* Aim: Edit the listing below so that "Dashboard" becomes "Overview" and everything else stays the same.

-- start Given data --

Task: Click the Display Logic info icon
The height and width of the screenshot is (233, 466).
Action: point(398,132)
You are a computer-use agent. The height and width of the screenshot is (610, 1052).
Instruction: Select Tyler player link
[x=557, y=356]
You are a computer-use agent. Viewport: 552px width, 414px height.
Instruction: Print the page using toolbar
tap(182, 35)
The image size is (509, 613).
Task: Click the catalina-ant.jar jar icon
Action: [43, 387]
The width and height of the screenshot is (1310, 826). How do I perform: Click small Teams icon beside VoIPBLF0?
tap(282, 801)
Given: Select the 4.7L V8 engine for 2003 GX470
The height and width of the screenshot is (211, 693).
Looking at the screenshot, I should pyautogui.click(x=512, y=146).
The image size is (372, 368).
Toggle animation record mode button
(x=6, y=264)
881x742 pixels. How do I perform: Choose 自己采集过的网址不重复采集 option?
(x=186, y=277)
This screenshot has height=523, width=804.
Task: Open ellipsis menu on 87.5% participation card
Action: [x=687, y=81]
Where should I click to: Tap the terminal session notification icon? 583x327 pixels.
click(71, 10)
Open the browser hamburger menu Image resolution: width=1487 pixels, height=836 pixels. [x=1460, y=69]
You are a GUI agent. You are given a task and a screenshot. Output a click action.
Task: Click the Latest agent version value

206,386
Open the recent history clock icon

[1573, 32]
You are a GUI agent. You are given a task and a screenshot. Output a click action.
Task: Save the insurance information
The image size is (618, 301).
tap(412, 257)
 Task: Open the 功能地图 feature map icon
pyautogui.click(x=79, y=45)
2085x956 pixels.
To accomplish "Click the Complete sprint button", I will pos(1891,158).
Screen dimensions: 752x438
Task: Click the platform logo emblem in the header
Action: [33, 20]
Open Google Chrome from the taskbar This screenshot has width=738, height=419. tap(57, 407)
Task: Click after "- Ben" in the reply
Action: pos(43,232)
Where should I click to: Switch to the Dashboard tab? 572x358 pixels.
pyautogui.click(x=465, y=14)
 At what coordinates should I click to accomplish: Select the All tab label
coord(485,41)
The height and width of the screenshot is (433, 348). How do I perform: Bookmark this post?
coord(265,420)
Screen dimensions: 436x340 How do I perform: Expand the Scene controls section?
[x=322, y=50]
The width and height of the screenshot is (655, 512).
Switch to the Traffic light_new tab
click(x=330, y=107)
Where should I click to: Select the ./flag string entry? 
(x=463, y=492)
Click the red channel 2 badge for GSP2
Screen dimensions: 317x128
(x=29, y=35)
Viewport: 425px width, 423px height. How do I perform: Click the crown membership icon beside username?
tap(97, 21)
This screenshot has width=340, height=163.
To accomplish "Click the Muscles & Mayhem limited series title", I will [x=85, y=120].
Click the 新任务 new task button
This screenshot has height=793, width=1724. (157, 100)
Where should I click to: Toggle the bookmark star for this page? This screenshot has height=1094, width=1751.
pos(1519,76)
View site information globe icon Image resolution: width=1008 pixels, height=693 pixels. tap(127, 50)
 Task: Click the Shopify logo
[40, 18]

-- end Given data --

* Answer to the problem:
Task: Click the Display Logic info icon
The height and width of the screenshot is (233, 466).
Action: point(398,132)
You are a computer-use agent. The height and width of the screenshot is (610, 1052).
Instruction: Select Tyler player link
[x=557, y=356]
You are a computer-use agent. Viewport: 552px width, 414px height.
Instruction: Print the page using toolbar
tap(182, 35)
The image size is (509, 613).
Task: Click the catalina-ant.jar jar icon
Action: [43, 387]
The width and height of the screenshot is (1310, 826). How do I perform: Click small Teams icon beside VoIPBLF0?
tap(282, 801)
Given: Select the 4.7L V8 engine for 2003 GX470
The height and width of the screenshot is (211, 693).
Looking at the screenshot, I should pyautogui.click(x=512, y=146).
The image size is (372, 368).
Toggle animation record mode button
(x=6, y=264)
881x742 pixels. How do I perform: Choose 自己采集过的网址不重复采集 option?
(x=186, y=277)
This screenshot has height=523, width=804.
Task: Open ellipsis menu on 87.5% participation card
Action: [x=687, y=81]
Where should I click to: Tap the terminal session notification icon? 583x327 pixels.
click(71, 10)
Open the browser hamburger menu Image resolution: width=1487 pixels, height=836 pixels. [x=1460, y=69]
You are a GUI agent. You are given a task and a screenshot. Output a click action.
Task: Click the Latest agent version value

206,386
Open the recent history clock icon

[1573, 32]
You are a GUI agent. You are given a task and a screenshot. Output a click action.
Task: Save the insurance information
The image size is (618, 301).
tap(412, 257)
 Task: Open the 功能地图 feature map icon
pyautogui.click(x=79, y=45)
2085x956 pixels.
To accomplish "Click the Complete sprint button", I will pos(1891,158).
Screen dimensions: 752x438
Task: Click the platform logo emblem in the header
Action: [33, 20]
Open Google Chrome from the taskbar This screenshot has width=738, height=419. tap(57, 407)
Task: Click after "- Ben" in the reply
Action: pos(43,232)
Where should I click to: Switch to the Overview tab? 572x358 pixels.
pyautogui.click(x=465, y=14)
 At what coordinates should I click to accomplish: Select the All tab label
coord(485,41)
The height and width of the screenshot is (433, 348). How do I perform: Bookmark this post?
coord(265,420)
Screen dimensions: 436x340 How do I perform: Expand the Scene controls section?
[x=322, y=50]
The width and height of the screenshot is (655, 512).
Switch to the Traffic light_new tab
click(x=330, y=107)
Where should I click to: Select the ./flag string entry? 
(x=463, y=492)
Click the red channel 2 badge for GSP2
Screen dimensions: 317x128
(x=29, y=35)
Viewport: 425px width, 423px height. How do I perform: Click the crown membership icon beside username?
tap(97, 21)
This screenshot has width=340, height=163.
To accomplish "Click the Muscles & Mayhem limited series title", I will [x=85, y=120].
Click the 新任务 new task button
This screenshot has height=793, width=1724. (157, 100)
Where should I click to: Toggle the bookmark star for this page? This screenshot has height=1094, width=1751.
pos(1519,76)
View site information globe icon Image resolution: width=1008 pixels, height=693 pixels. tap(127, 50)
 Task: Click the Shopify logo
[40, 18]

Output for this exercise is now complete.